## TEXT SECTION
________________________________________

In particular, this modeling approach: (a) can facilitate the development of IVIVC [20], (b) can be used to identify formulations with optimal in vivo release properties [6], (c) can be used for optimizing the clinical benefit of a treatment by supporting the implementation of integrated models connecting in vitro and in vivo drug release, in vivo drug release to PK, and PK to PD [21], and (d) the model is flexible enough to describe the paliperidone data previously characterized by three different models separately.

The mechanism of action of paliperidone is mainly associated with the antagonistic activity on the D2 receptors (a PD biomarker) at the level of the brain. It is currently widely accepted that a D2 occupancy ranging from 60 to 80% is needed for anti-psychotic’s clinical efficacy [22]. Based on data from a positron emission tomography (PET) scan study, a relationship between paliperidone plasma concentrations and D2 receptor occupancy was established, and plasma concentrations needed to achieve an effect on schizophrenic symptoms were well defined. An Emax model was developed and the paliperidone concentration associated with the 50% of the maximal response was estimated at 4.9 ± 0.53 ng/mL [23]. The relationship between paliperidone PK and D2 receptor occupancy is instrumental for determining the PK levels and the in vivo release rate appropriate for achieving the effective level of D2 occupancy over time.

A methodology for optimizing the clinical benefit of an antipsychotic treatment (defined as the ability to reach and maintain a D2 receptor occupancy ranging from 60 to 80%) was proposed using a nonlinear optimization algorithm operating on an integrated convolution-based drug-disease model [21]. In this analysis the clinical benefit was expressed as a nonlinear function of the in vivo drug release and dosage regimen. The results of the analyses indicated that a substantial improvement in clinical benefit can be obtained when optimal strategies for in vivo drug release and dose finding are deployed.

On these bases, the convolution-based modeling can be considered as a modeling framework facilitating the development of new LAI products with an improved benefit-risk ratio over different time intervals.

A case study is presented to illustrate how the convolution-based model developed using PP1M and PP3M products can be used to inform the development of alternative LAI products with even longer dosing interval such as a paliperidone LAI product administered once-a-year (PP12M).

The simulated plasma concentrations indicated that a similar steady state exposure of PP3M can be achieved with a repeated administration of PP12M once the in vivo drug release was characterized by a specific function. The knowledge of the shape of this function in conjunction with the availability of IVIVC can be utilized as tool for guiding the in vitro development of new formulations satisfying the target drug release properties.

These results provide a proof-of-principle of the feasibility of a once-a-year LAI product. Obviously, additional clinical and practical criteria should be considered for defining the optimal shape of the paliperidone exposure for such a long treatment time period.

________________________________________

## SUPPLIED INFORMATION
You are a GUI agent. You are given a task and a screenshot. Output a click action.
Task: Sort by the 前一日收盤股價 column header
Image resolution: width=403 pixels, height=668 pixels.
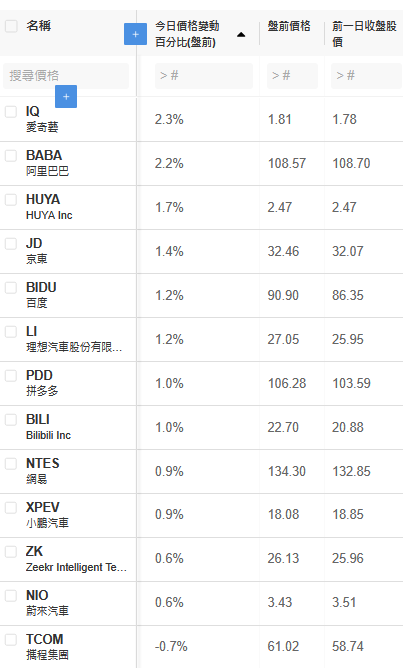tap(364, 34)
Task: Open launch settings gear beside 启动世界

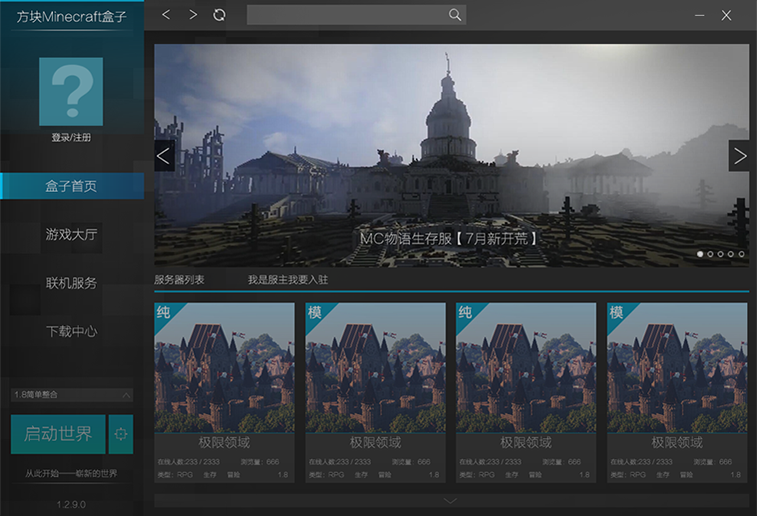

________________________________________

## ACTIVITY 1
Based on the paliperidone text, decide whether each statement agrees with it. Answer yes or no for each, quoting the words that decide it.
(a) The paliperidone concentration associated with 50% of the maximal response was estimated at 4.9 ± 0.53 ng/mL.
(b) A D2 occupancy of 40 to 60% is widely accepted as necessary for an antipsychotic's clinical efficacy.
(c) The case study concerns a paliperidone LAI product given once every six months.
## ACTIVITY 2
Write out the stretch of the paliperidone text from "On these bases, the" through "administered once-a-year (PP12M).", word for word.
## ACTIVITY 3
Recast the paragraph of the paliperidone text that begins "A methodology for optimizing the clinical benefit" as a short bulleted list that keeps its main facts.

## TASK RESPONSE 1
(a) Yes: "the paliperidone concentration associated with the 50% of the maximal response was estimated at 4.9 ± 0.53 ng/mL"
(b) No: "a D2 occupancy ranging from 60 to 80% is needed for anti-psychotic’s clinical efficacy"
(c) No: "a paliperidone LAI product administered once-a-year (PP12M)"

## TASK RESPONSE 2
On these bases, the convolution-based modeling can be considered as a modeling framework facilitating the development of new LAI products with an improved benefit-risk ratio over different time intervals.

A case study is presented to illustrate how the convolution-based model developed using PP1M and PP3M products can be used to inform the development of alternative LAI products with even longer dosing interval such as a paliperidone LAI product administered once-a-year (PP12M).

## TASK RESPONSE 3
- A methodology was proposed for optimizing the clinical benefit of an antipsychotic treatment. Clinical benefit was defined as reaching and maintaining a D2 receptor occupancy of 60 to 80%.
- The methodology used a nonlinear optimization algorithm on an integrated convolution-based drug-disease model.
- Clinical benefit was expressed as a nonlinear function of in vivo drug release and dosage regimen.
- The results showed that optimal strategies for in vivo drug release and dose finding can substantially improve clinical benefit.